İlginize ve samimi sözlerinize çok teşekkür ederim.. ben de bloguma beklerim sık sık:) Sevgiler..

Esin dedi ki...

Bu yazı tam benlik olmuş,çünkü ben atlatmak üzereyim,kıskançlık yüzüdnen ...

Deli Anne dedi ki...

Esin: zor ki ne zor, değil mi? ama sükunetle karşılayınca ve büyüğe kıymet verme yolunda adımlar atılınca atlatabiliyor insan.. ara ara nüksediyor ama o hararet olmuyor çok şükür.kolaylıklar sizlere..

Filiz Morkoç dedi ki...

Merhaba, ben Filiz, henüz keşfettim bloğunu ve çok ortak noktamız olduğunu gördüm.. Bizim evde de kardeş savaşları tüm hızıyla sürüyor ancak bir farkla.. benim büyük oğlum henüz 2,5 yaşında.. mantık pek işe yaramıyor yani...
sevgiler.

Deli Anne dedi ki...

Merhaba Filiz, Hoşgeldin. Seninkiler küçükmüş sahiden de, ama aslında büyük veya küçük olmaının, aradaki yaş farkının çok veya az olmasının hepsinin bir başka artısı eksisi oluyor benim anladığım. Kolaylıklar, sevgiler.

Mehtap dedi ki...

Günaydınlar,fırsat buldukça uğruyor ve geçmişe dönük yazılarınızı da okuyorum.Öyle güzel ve samimim yazıyorsunuz ki, bir anne olarak kendimizi buluyoruz yazılarınızda.sevgilerimle, sağlık ve esenlikler diliyorum.

Gulcin dedi ki...

Ben de burdayım, beni de sevin...

Kiyamam ben ama ona :) Deli Anne al sana bir itiraf ben evin kucuguydum. Sonucta kiz cocugu da olunca bicirik ilgi cekiyormusum.

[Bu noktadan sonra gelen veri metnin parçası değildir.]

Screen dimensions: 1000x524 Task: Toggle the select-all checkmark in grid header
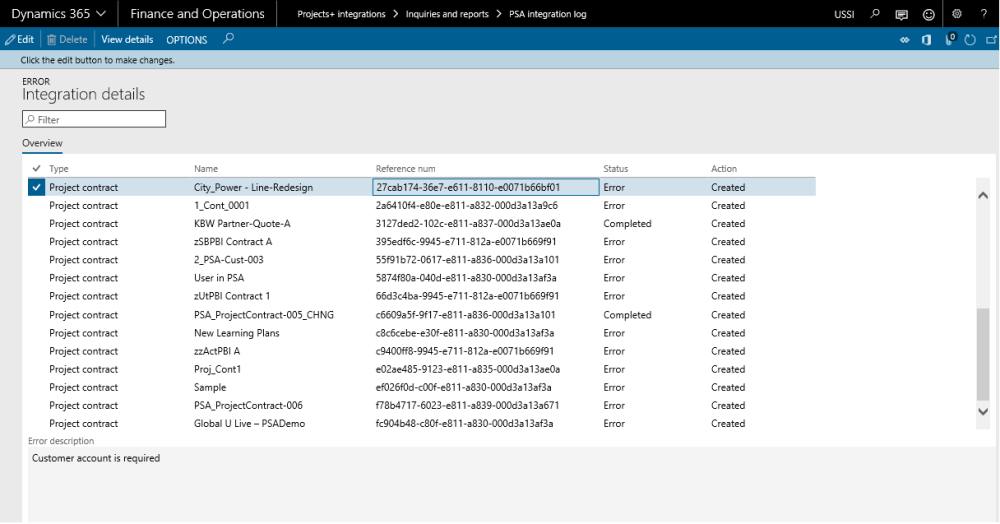[x=37, y=168]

Tum aile etkilenmesin diye abime aynen sizin gibi davranmislar, sagolsunlar :) Ama bazen kendimi abime karsi cok suclu hissediyorum onun cocukluk yillarini caldim mi acaba diye.

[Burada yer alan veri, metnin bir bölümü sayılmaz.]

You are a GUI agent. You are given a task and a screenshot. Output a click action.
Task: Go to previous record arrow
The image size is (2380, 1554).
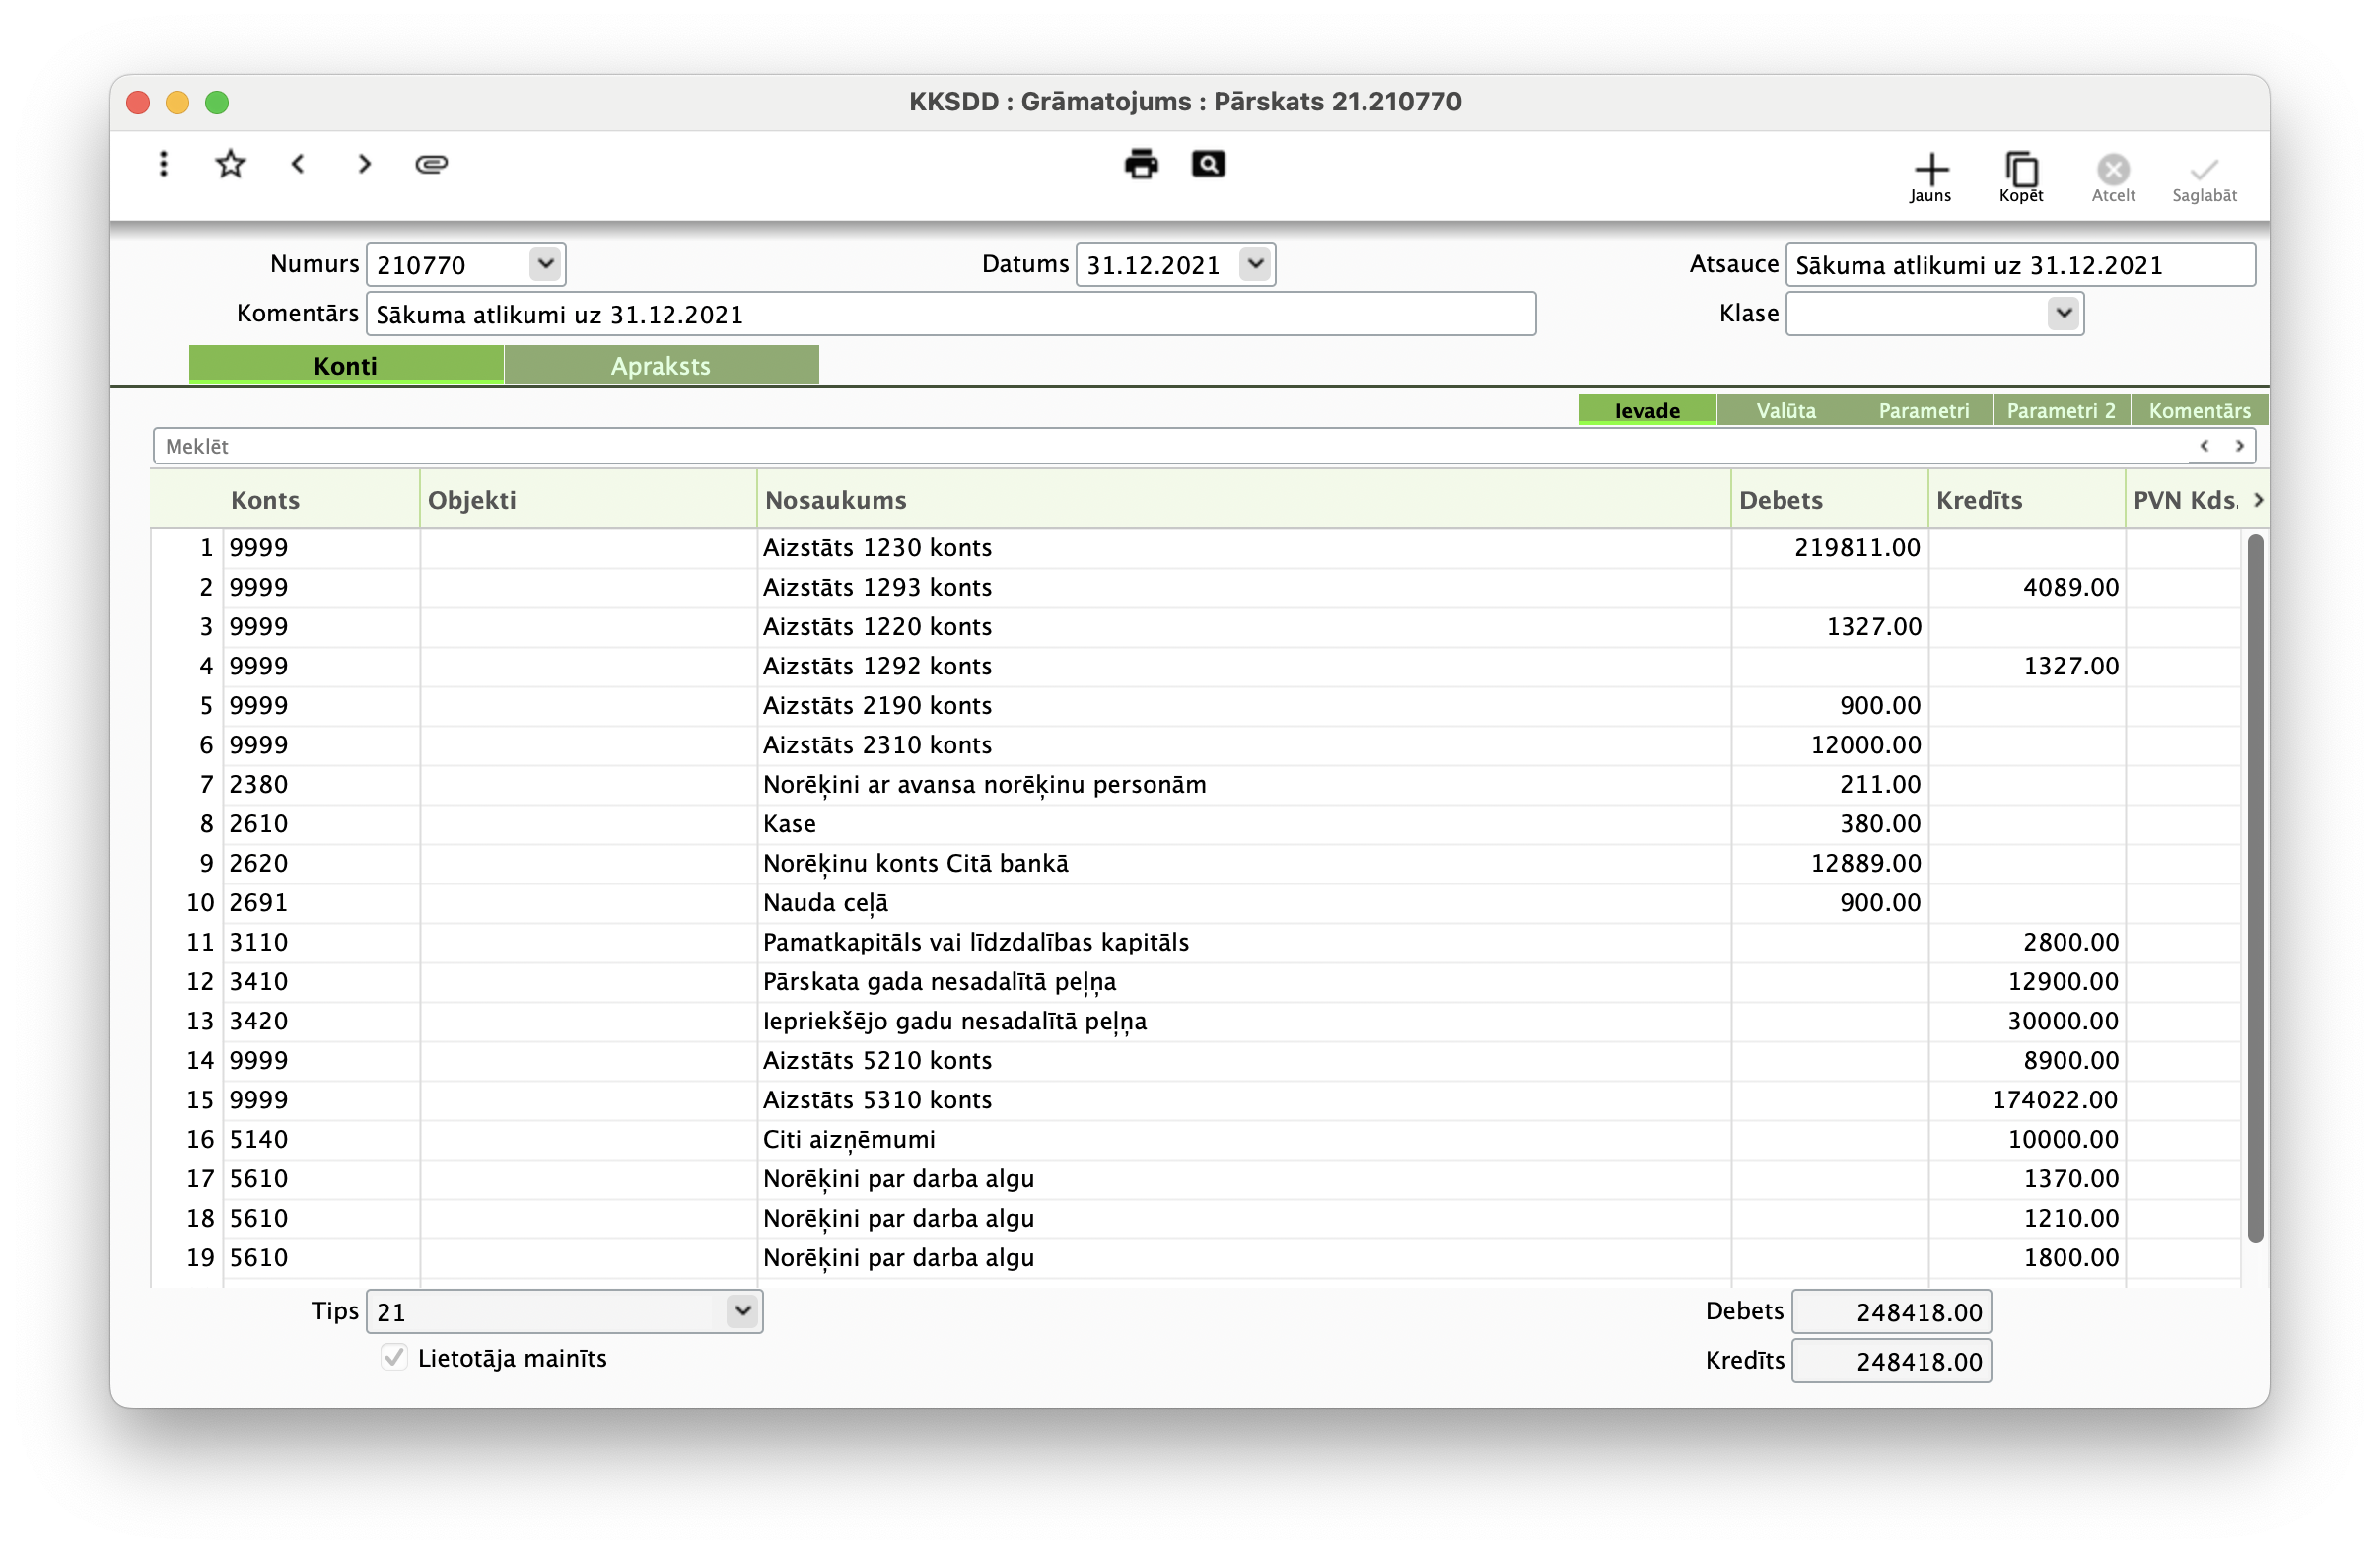[x=298, y=164]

e biz buyuduk, bir gun abime soyledim bunu "deli misin sen. Sensiz olur muydu" dedi. Dunyalar benim oldu. Kardes ne guzel sey. Iki cocuk buyutmek zor ama ileride onlar icin harika olacak inan.

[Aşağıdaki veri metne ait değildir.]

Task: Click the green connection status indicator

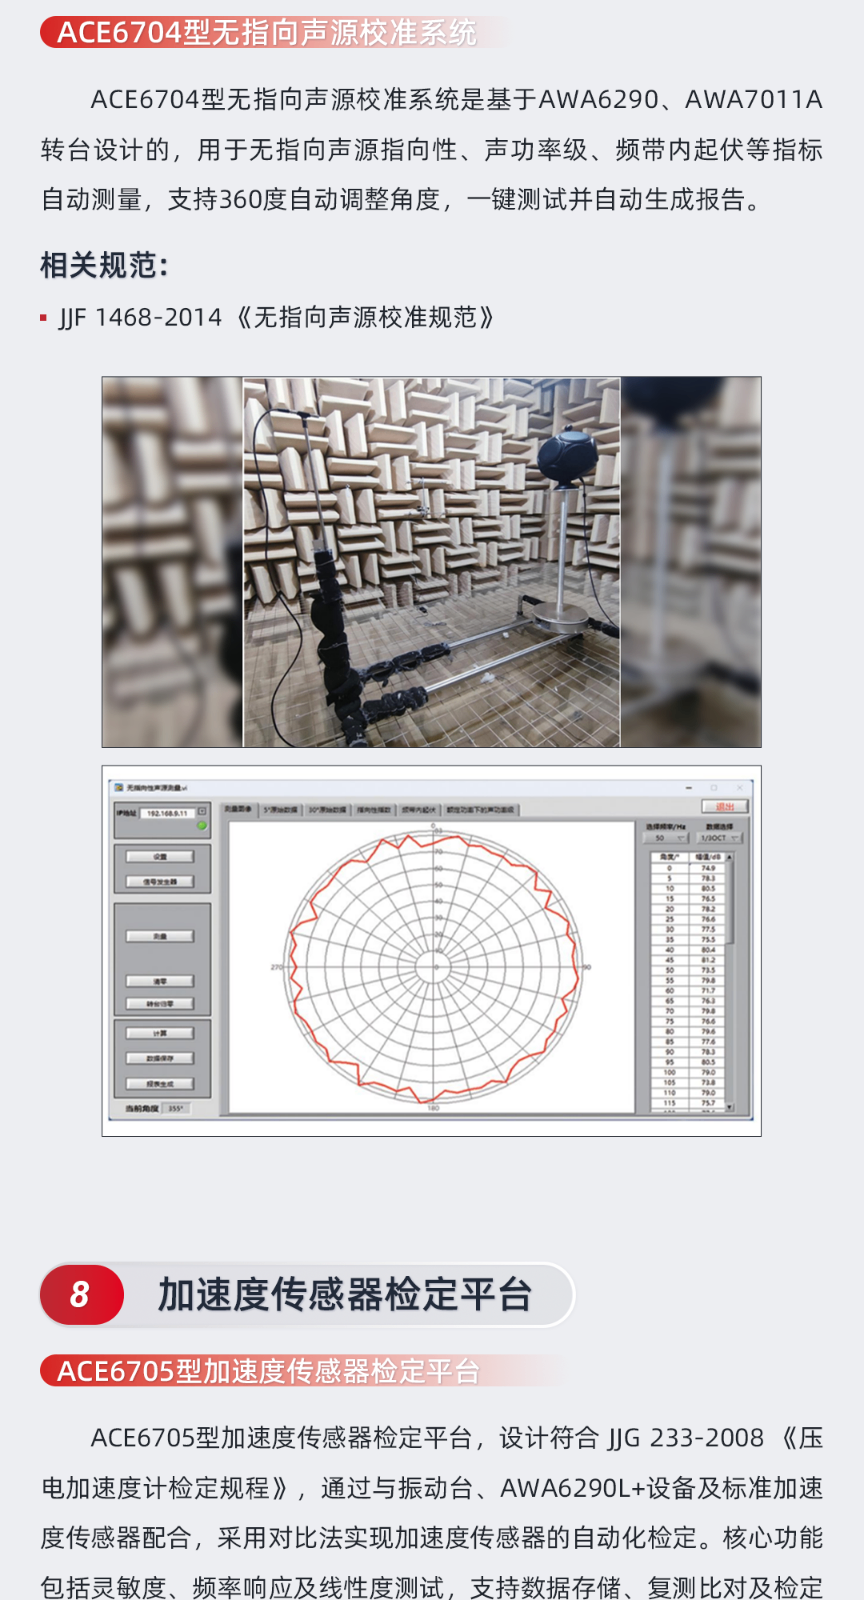Action: 202,826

Benim icin oper misin ikisini de...

Derya dedi ki...

Evet cok iyi bir yazi biranda bakis acimi degistirdi, biraz panikledim de. Cok okumam hazirlik yapmam lazim :(

Deli Anne dedi ki...

Gülçin'im: ben okudum bu yorumunu ama sonra kaynamış gitmiş arada:)

Öperim, öpmem mi hiç:)

Deli Anne dedi ki...

Yıldırım, bebek ve ben: bence çok okuyup bulandırmayın kendinizi, hele ki emin olmadığınız kitapları bana kalırsa asla açmayın! birkaç ana başlık ve inanın içinizdeki o kutsal annelik içgüdüsü ve empati herşeye kadir.. o kudret damarlamızıdaki asik anne kanında mevcuttur vesselam:) endişelenmeyin, geçici bir dönem yeterli ilgi ve empatiyle atlatıyor çocuk da anne de.. sevgiler bolca:)

Derya dedi ki...

Cok tatlisin tesekkür ederim, yazilarin ve sen müthissin, devam cok sey ögreniyorum, sonucta iki kat deneyim daha önemli.